What are barriers to educational equity and what is my role in alleviating them?

What is school for and, who decides?

 

Constantly examining these questions, I have developed a teaching practice that is primarily concerned with developing creative and intellectual independence in all students. I believe the arts play an essential role in the cultivation of young minds. My background includes VTS, TAB as well as experience working in classrooms with all ages. Whether we are dancing, writing, painting or drawing, my classes emphasize critical thinking and problem solving in order to prepare students to be thoughtful citizens and bold change makers. School should be a place where students learn to read the world and learn to think critically. School is a place to develop strategies, competencies and languages that are critical for operating autonomously in the world.  All students should be afforded learning opportunities that allow them to construct meaning.
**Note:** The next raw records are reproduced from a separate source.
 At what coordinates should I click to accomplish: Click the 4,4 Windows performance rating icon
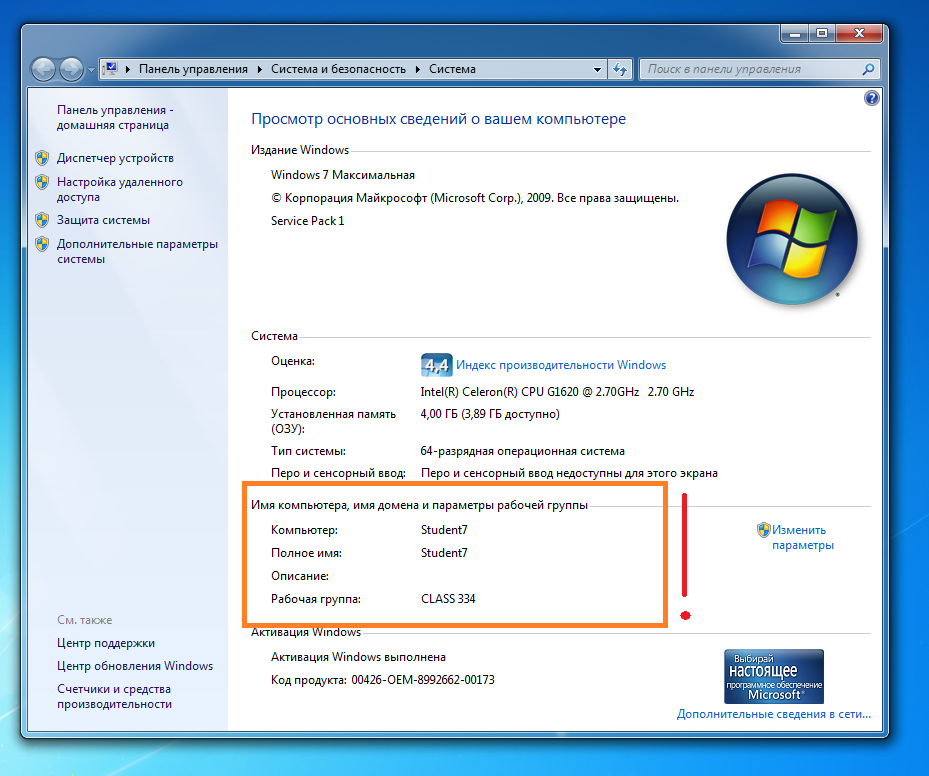(x=435, y=365)
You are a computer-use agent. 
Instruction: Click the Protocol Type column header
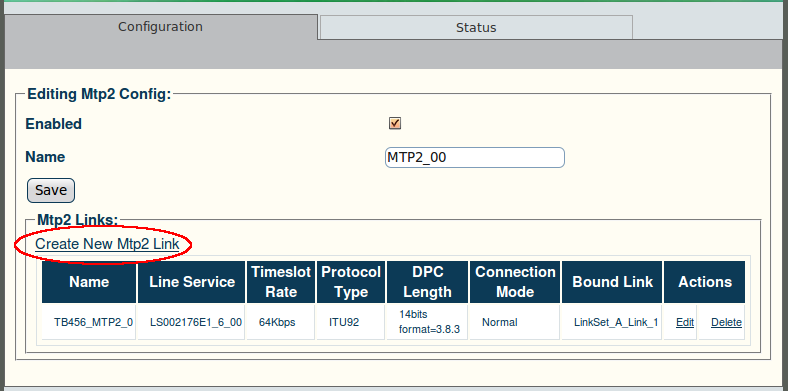point(351,282)
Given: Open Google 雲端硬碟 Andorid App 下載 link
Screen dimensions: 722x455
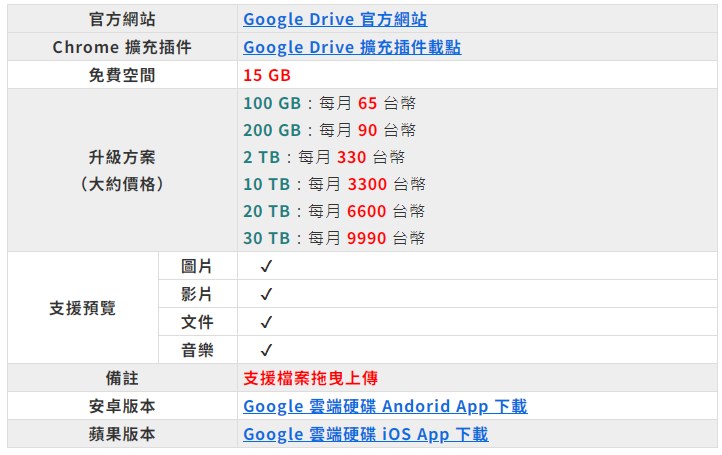Looking at the screenshot, I should point(385,406).
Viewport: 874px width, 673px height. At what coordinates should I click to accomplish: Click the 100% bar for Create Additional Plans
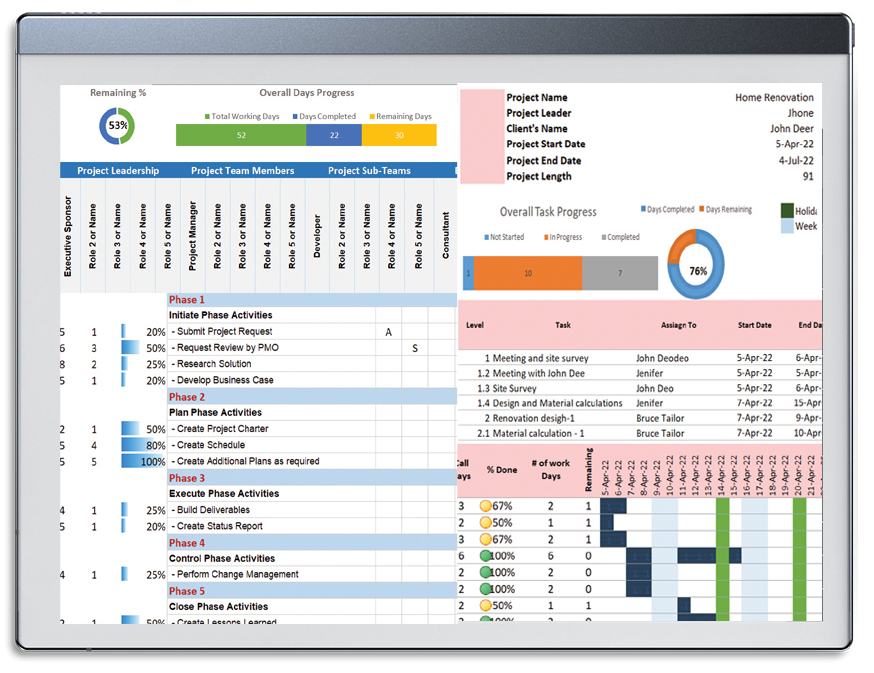(143, 462)
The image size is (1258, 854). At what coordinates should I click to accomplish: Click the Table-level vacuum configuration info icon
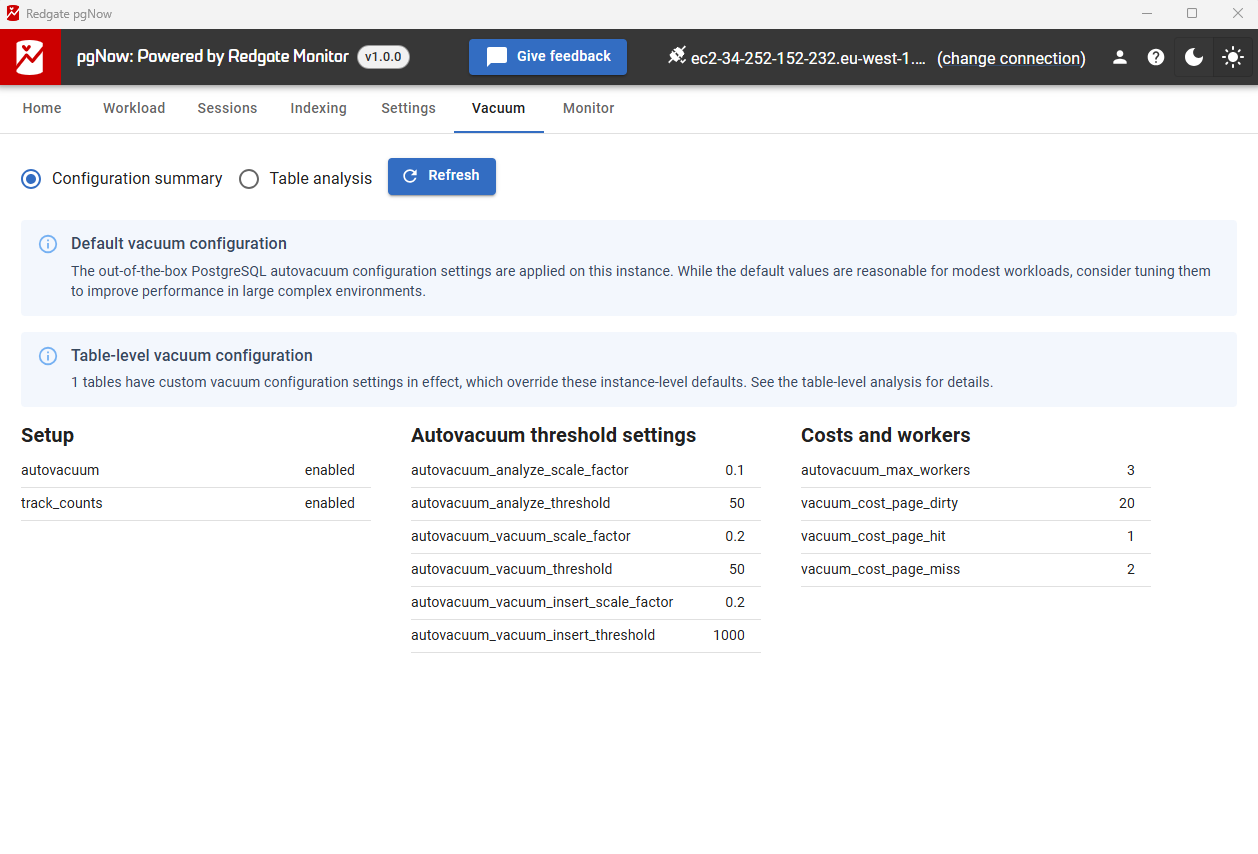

All rules, contracts and agreements are based in a sincere mutual respect between teacher and student.

 

My teaching is about creating time and space for students to learn from their own questions and explore their own imaginations. I believe children must be surrounded by books, words, lyrics, poems and stories in order to understand the power of the written word. I believe children must build and create daily in order to better know and express their own imagination. I want all students to feel proud of the work they make. I have developed many classroom management tools to provide for calm and focused environments in which students can explore creative projects across disciplines.

 

When I think of writing, speaking and literacy skills I teach, I think about freedom. About how the pen is mightier than the sword and how a good education can provide one with social mobility and intellectual autonomy. Teaching is about information sharing.  Teaching is about discussing the landscape of history and politics and clarifying our responsibilities in, and how to speak from, that context. As a worker in the school system I recognize the incredible power of this network to disseminate information.  Wether we are discussing art work in a museum, rules on the playground or current events related  to reading material - my classroom is a place where we are deeply concerned with the idea of justice. I believe in the power of ideas and in the power of discussion, at any age. The information we share in our classrooms will inevitably affect America’s collective imagination. I believe this is one of the most meaningful ways to change the world in which we live. 

 

When I think of dancing- I think of a circle. My movement classes are about moving as a group, sensing rhythm and expressing our feelings and imaginations through movement. I love the wildness of watching kids improvise. As a facilitator I create movement experiences that require no prior dance training and emphasize discussion, movement potential, self acceptance and creativity. How and when did imagination become a privilege? My projects wholeheartedly abandon the idea of expertise and technical proficiency in order to focus instead on composing movement and sound to create meaning. So much of technical dance education is about changing people; I am interested, instead, in what is already there. 

 

Teaching is not about answers. 

Teaching is about questions.

 Teaching is also about community. 

 

In my classroom I facilitate ways for students to connect to the world, whether this is through the social emotional skills inherent in performing arts education, or tools of language and expression that are sharpened in one of my writing or visual arts classes.  Central to my practice is a philosophy based in imagination, truth and freedom. To read more about my graduate work on culturally sustaining pedagogy click here.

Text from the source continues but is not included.